» Task objective
From the entries below, copy every line that holds the word "editor".

» Material provided
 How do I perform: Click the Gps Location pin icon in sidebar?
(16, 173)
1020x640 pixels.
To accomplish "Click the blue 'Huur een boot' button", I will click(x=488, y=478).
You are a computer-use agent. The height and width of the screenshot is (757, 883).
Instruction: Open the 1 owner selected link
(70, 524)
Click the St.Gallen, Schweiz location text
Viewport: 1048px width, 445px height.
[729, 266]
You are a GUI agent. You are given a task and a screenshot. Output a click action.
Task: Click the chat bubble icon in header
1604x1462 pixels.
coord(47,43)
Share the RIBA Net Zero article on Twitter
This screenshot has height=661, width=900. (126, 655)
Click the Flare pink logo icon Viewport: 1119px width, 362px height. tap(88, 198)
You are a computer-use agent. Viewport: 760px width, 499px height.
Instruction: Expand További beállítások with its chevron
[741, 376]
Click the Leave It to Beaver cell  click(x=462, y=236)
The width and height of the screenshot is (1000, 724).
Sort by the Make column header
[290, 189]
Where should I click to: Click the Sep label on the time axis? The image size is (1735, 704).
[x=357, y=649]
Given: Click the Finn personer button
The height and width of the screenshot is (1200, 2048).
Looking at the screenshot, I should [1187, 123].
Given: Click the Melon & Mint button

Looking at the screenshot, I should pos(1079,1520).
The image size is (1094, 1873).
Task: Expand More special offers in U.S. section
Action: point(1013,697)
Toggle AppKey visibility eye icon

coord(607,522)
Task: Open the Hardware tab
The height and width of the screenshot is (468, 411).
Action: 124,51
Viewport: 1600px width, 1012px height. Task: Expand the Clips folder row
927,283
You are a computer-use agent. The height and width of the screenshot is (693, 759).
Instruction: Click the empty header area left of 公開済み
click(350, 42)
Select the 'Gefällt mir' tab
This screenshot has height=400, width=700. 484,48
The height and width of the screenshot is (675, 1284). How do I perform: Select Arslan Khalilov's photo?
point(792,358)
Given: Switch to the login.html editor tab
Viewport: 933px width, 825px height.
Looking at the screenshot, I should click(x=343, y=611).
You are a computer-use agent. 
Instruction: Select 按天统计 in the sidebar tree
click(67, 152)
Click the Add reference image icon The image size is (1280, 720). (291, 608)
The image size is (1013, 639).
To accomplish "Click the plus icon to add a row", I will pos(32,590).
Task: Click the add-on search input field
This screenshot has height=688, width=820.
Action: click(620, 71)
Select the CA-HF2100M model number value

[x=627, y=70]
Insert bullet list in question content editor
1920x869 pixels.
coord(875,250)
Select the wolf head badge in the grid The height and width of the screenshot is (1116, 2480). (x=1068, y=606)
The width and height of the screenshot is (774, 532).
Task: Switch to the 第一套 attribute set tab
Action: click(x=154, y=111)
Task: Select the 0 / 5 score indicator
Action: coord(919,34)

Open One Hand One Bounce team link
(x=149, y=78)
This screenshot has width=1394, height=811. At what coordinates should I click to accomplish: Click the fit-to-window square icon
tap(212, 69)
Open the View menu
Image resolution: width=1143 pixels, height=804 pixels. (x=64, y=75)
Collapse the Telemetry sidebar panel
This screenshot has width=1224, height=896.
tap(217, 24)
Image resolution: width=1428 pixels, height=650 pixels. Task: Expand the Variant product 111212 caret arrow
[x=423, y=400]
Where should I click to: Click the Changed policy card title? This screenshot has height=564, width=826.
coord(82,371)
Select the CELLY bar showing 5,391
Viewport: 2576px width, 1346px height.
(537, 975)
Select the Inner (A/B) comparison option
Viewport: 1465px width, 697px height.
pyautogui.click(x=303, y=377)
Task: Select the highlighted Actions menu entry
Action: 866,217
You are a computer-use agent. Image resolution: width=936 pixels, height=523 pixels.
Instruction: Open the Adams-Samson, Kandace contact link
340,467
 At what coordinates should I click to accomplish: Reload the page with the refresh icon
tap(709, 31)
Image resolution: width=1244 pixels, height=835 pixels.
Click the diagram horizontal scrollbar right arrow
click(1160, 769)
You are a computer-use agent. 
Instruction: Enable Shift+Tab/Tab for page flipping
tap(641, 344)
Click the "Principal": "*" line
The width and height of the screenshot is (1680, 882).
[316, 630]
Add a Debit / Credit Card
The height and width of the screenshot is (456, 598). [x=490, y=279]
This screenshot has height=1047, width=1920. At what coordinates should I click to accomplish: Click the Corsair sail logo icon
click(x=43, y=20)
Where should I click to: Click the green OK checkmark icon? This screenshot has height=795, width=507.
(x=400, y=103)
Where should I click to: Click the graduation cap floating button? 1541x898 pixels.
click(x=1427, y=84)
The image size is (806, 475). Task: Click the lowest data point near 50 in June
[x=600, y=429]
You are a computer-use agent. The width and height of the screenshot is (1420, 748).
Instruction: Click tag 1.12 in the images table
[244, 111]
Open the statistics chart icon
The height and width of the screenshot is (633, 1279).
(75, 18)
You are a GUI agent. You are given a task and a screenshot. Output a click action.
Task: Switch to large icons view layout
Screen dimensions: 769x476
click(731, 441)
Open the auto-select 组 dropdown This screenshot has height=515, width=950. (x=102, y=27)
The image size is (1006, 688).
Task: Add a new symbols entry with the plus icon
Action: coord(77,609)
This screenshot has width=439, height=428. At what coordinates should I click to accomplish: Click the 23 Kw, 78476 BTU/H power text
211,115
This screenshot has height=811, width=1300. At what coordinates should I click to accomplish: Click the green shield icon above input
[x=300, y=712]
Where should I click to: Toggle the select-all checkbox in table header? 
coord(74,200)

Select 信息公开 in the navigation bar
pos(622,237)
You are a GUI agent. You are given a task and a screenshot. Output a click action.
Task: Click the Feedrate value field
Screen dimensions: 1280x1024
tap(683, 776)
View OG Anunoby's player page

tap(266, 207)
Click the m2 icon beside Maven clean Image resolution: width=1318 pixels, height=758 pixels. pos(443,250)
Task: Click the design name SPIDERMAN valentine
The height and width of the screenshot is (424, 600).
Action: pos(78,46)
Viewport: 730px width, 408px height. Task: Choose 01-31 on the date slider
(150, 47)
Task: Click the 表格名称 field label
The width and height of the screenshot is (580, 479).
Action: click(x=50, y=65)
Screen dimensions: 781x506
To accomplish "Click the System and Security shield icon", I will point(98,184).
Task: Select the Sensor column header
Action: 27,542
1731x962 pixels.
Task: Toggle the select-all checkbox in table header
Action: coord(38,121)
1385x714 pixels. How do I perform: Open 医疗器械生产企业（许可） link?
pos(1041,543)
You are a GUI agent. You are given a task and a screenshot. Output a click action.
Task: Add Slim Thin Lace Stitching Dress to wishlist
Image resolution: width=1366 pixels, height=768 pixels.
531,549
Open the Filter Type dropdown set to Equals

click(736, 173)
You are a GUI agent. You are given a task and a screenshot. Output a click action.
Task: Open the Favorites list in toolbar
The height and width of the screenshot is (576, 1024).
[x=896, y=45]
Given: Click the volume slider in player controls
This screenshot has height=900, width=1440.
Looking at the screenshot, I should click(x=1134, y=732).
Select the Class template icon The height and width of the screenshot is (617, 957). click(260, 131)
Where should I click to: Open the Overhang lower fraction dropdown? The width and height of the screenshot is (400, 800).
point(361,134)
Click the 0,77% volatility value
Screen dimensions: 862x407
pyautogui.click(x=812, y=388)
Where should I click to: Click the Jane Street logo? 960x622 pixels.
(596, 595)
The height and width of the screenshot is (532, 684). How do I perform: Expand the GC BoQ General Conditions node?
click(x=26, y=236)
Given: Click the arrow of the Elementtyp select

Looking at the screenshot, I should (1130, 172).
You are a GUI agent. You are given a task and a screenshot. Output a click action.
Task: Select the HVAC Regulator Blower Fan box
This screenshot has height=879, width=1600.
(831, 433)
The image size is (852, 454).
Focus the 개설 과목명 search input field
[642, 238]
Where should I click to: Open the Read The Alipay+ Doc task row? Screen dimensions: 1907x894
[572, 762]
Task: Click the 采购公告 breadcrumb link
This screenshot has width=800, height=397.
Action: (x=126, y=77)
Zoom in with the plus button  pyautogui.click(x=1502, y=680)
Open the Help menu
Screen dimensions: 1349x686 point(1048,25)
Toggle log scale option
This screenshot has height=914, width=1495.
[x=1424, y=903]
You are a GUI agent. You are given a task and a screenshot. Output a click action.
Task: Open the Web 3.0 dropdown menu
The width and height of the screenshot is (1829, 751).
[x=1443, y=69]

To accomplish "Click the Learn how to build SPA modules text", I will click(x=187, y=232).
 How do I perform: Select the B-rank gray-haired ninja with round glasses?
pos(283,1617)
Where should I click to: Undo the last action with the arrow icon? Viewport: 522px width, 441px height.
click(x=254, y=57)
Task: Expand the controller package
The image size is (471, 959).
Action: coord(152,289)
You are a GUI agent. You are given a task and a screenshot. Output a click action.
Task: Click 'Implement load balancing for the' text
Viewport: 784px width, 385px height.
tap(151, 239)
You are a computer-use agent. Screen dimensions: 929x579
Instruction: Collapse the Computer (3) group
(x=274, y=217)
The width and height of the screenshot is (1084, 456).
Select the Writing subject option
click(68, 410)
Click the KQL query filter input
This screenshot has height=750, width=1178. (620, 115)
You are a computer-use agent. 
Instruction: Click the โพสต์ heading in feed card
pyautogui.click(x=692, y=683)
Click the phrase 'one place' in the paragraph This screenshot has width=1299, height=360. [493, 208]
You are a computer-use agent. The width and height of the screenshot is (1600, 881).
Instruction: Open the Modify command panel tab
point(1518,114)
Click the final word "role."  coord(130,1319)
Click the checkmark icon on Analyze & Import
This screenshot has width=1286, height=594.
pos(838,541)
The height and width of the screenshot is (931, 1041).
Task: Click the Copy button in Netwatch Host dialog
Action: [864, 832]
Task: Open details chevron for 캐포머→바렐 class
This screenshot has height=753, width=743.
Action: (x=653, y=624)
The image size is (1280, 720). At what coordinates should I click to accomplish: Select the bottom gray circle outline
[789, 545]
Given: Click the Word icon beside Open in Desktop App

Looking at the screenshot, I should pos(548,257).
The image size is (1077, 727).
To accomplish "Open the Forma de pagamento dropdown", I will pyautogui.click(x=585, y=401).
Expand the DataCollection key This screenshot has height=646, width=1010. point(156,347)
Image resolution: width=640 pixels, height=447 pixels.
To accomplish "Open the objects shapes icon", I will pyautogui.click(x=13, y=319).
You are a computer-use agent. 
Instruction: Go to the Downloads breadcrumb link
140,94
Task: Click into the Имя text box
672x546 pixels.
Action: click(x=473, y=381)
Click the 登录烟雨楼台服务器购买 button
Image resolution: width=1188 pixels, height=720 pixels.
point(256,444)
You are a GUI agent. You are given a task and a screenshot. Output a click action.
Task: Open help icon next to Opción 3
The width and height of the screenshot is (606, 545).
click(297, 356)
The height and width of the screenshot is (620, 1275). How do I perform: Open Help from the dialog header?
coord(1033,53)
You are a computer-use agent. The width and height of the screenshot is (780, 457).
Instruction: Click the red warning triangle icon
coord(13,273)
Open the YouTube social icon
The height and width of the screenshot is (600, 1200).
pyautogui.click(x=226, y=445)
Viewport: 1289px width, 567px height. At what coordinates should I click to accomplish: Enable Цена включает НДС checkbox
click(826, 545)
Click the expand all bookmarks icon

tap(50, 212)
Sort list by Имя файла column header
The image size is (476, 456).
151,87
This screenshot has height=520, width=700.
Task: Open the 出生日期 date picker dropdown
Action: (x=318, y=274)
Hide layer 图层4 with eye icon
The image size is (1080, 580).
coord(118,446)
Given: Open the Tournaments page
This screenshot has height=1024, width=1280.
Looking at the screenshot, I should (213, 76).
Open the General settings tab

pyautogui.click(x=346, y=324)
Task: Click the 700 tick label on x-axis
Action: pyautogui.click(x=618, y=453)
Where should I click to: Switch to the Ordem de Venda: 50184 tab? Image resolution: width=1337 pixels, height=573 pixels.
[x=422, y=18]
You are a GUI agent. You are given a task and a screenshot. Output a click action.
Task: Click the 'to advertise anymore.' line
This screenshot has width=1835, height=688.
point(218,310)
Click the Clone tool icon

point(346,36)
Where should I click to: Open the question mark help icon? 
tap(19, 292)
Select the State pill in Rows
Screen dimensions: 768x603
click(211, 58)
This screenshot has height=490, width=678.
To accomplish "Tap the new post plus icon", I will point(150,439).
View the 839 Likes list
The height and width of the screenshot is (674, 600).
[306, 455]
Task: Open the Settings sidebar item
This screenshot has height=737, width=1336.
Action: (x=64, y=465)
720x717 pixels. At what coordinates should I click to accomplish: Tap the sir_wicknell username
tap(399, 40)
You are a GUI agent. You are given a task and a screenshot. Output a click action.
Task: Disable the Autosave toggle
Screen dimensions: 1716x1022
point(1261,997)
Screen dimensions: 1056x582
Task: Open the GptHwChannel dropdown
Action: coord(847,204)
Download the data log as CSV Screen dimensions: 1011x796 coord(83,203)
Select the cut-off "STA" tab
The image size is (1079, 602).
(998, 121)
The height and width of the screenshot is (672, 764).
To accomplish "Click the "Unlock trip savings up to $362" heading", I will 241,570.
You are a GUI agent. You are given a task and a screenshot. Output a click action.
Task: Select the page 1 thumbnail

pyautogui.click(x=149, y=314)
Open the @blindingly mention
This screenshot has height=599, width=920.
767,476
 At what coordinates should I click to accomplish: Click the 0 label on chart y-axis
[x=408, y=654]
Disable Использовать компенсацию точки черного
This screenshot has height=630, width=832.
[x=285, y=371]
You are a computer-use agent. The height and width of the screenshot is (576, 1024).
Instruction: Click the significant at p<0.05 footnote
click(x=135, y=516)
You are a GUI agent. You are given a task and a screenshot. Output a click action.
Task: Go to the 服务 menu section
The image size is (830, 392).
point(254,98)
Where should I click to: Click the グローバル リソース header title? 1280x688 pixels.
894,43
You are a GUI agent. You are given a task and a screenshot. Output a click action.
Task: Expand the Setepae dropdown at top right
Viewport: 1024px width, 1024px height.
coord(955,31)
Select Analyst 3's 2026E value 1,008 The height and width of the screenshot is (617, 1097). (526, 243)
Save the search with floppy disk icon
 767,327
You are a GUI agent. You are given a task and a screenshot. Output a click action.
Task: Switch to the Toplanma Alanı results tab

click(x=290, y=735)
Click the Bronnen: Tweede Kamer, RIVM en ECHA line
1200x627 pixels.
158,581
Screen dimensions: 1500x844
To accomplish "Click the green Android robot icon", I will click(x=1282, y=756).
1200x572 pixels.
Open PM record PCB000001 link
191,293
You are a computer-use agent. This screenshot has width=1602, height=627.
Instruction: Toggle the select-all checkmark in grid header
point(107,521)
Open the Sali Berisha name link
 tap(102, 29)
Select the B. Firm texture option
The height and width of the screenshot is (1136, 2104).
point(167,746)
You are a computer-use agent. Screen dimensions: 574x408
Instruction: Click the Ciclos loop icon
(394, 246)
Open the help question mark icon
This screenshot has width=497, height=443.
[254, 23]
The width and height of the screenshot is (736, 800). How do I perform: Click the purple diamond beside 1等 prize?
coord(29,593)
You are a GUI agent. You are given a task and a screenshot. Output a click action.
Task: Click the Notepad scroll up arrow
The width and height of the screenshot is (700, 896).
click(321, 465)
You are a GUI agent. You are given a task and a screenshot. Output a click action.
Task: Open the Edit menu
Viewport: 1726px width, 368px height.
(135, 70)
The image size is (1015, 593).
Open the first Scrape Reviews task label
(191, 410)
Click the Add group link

» Problem solution
Given: Switch to the login.html editor tab
Insert bullet list in question content editor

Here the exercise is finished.